--- PROVIDED DATA Enclosed Below ---

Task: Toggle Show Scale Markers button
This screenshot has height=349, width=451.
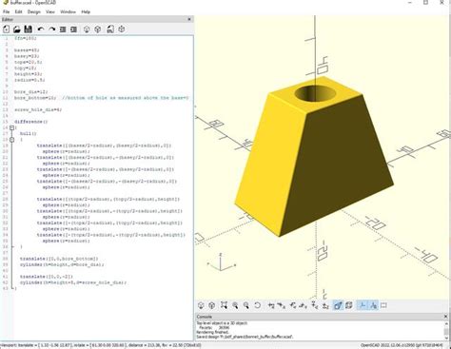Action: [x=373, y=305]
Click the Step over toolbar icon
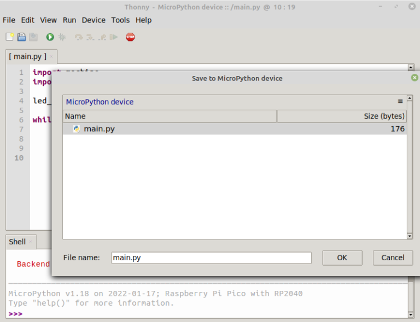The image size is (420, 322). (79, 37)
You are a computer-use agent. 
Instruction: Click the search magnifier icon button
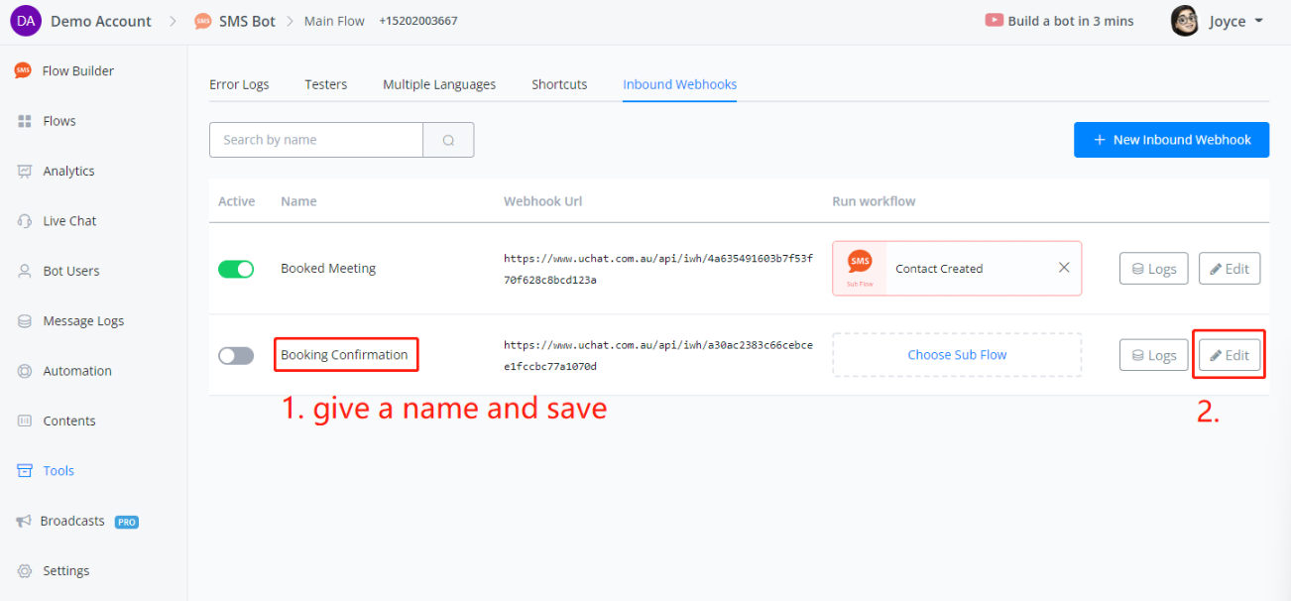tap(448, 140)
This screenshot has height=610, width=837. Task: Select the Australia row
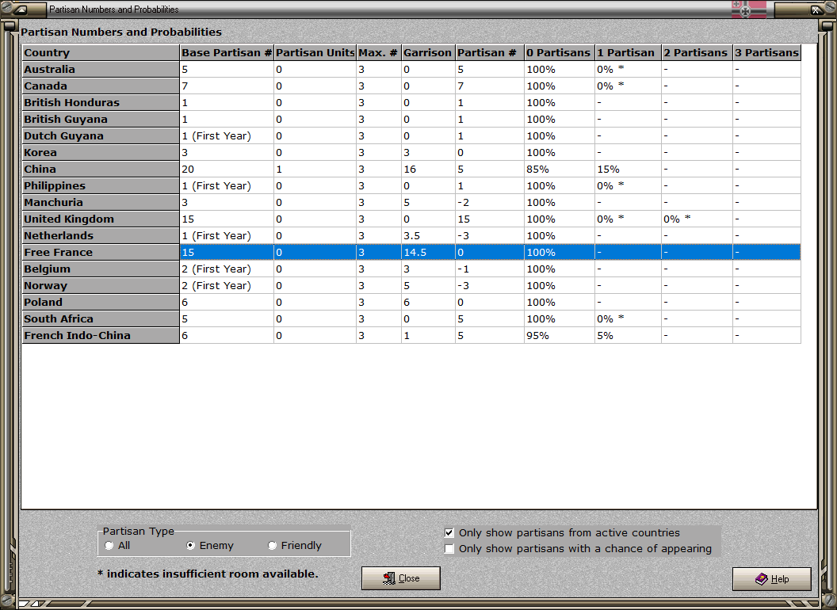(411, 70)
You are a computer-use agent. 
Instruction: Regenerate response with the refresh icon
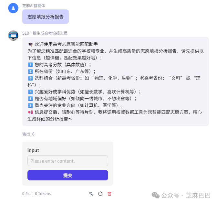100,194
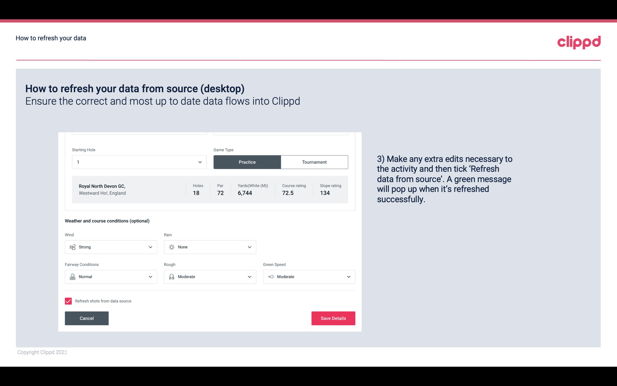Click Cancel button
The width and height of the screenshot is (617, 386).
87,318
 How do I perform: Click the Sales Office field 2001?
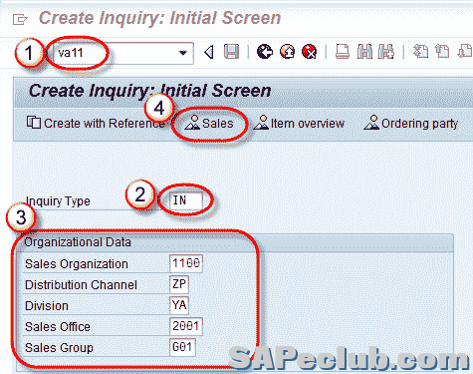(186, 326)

--- End of Enclosed PROVIDED DATA ---

_WHAT IS BEING ASKED_: What this calls for is the material above set down exactly, pictures excluded.

_EXERCISE ANSWER_:
Task: Toggle Show Scale Markers button
This screenshot has height=349, width=451.
Action: [x=373, y=305]
Click the Step over toolbar icon
The image size is (420, 322). (79, 37)
You are a computer-use agent. 
Instruction: Click the search magnifier icon button
tap(448, 140)
This screenshot has height=610, width=837. Task: Select the Australia row
(411, 70)
You are a computer-use agent. 
Instruction: Regenerate response with the refresh icon
100,194
Click Cancel button
The width and height of the screenshot is (617, 386).
87,318
 How do I perform: Click the Sales Office field 2001?
(186, 326)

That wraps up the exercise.